Parnassus is accompanied by his beautiful teenage daughter, Valentina (the porcelain-doll-faced Lily Cole), a young assistant, Anton (Andrew Garfield of Boy A), and a dwarf named Percy (Mini-Me Verne Troyer), who serves as the troupe’s voice of reason. The four are soon joined by a mysterious stranger, the charismatic but untrustworthy Tony (Heath Ledger, in his last performance).

They’re all selling an illusion that appears to be real: Step behind the onstage curtain and, through some magical interplay between Parnassus’ imagination and your own, you enter a real-life version of your sweetest daydream.

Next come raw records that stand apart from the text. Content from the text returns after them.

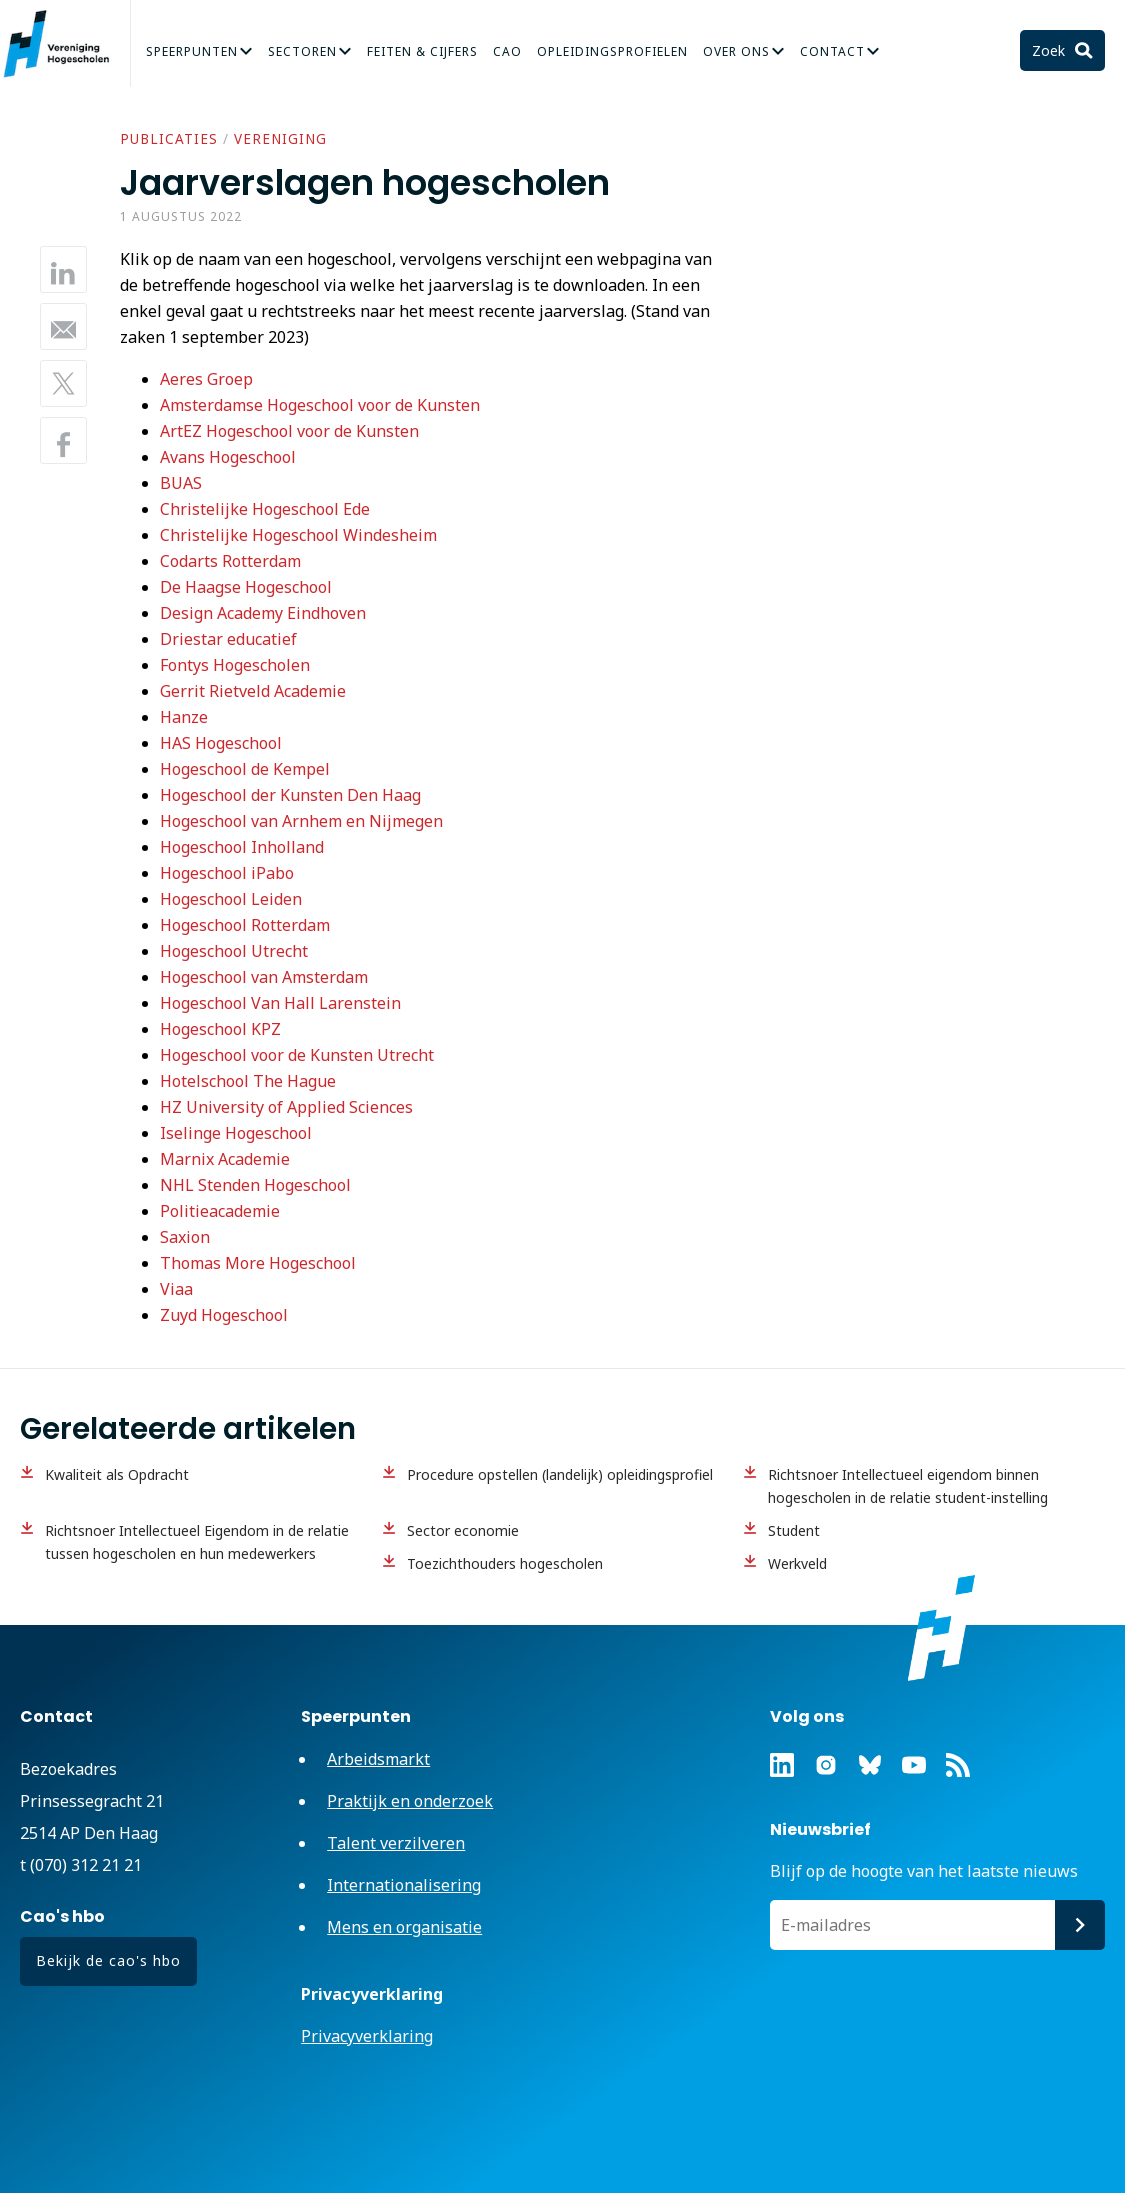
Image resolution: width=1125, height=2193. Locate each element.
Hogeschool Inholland (242, 847)
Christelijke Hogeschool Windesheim (298, 535)
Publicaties (169, 139)
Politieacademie (220, 1211)
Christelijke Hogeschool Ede (265, 509)
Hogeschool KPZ (222, 1029)
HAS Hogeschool (221, 743)
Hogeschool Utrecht (234, 951)
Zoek (1050, 50)
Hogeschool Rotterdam (245, 925)
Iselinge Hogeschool (236, 1133)
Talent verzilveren (396, 1843)
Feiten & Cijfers (422, 51)
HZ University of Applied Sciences (286, 1107)
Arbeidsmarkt (378, 1759)
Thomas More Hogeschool (258, 1263)
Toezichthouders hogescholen (505, 1563)
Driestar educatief (228, 639)
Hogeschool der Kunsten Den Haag (290, 795)
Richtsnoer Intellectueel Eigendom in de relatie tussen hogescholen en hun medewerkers (197, 1542)
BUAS (181, 483)
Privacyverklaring (367, 2036)
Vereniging (280, 139)
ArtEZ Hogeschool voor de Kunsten (289, 431)
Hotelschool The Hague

Meanwhile, Dr. Parnassus keeps making side bets with the devil (Tom Waits), to add a little spice to his interminable life and a little tension to the story, but the plot is never the point in Gilliam’s movies. An art director’s paradise, Dr. Parnassus is more about the sets than the setup. Sometimes images advance the story, like when a doomed romance is remembered as an idyllic outing in a rowboat, which ends abruptly when the boat runs up against a cow’s bloated carcass. But more often, the story feels secondary to the images.

This movie pulls you in almost exclusively through the eyes, cramming as much detail as possible into each frame and often shooting through one of Gilliam’s favored wide-angle lenses to give you plenty to look at.

The actors mesmerize us too, pulling us past the thinly developed script and into their eyes through sheer force of character, just as their characters lure audience members through Dr. Parnassus’ curtain. Ledger and the three actors who finished his part, splitting it between them after his death, have been getting most of the attention, and they deserve every bit of the praise. Ledger makes Tony’s lazy charm look deceptively simple, and his replacements – Johnny Depp, Jude Law, and Colin Farrell -- all follow suit, Depp in particular channeling Ledger’s crooked grin and sly seductiveness. Plummer, Cole, and Garfield also do excellent work, and Troyer redeems himself from punchline status.

But a movie that keeps preaching “the power of the imagination to transform and illuminate our lives,” as Dr. Parnassus puts it, needs to do more than just feed us eye candy. Making Parnassus clearly exercised its creator’s imagination, but it didn’t do much for mine.

With all those quotes about the importance of storytelling and imagination, not to mention Dr. Parnassus’s amazing and almost entirely ignored imaginarium, Gilliam seems to want to make a point about the difficulty of capturing people’s attention in these overmediated days.

It’s a valid complaint, but it rings a little hollow from a guy who attracts as much media attention, as much funding, and as many fans as Gilliam does for doing exactly as he pleases.

I just hope he doesn’t include himself in the ranks of the unfairly neglected.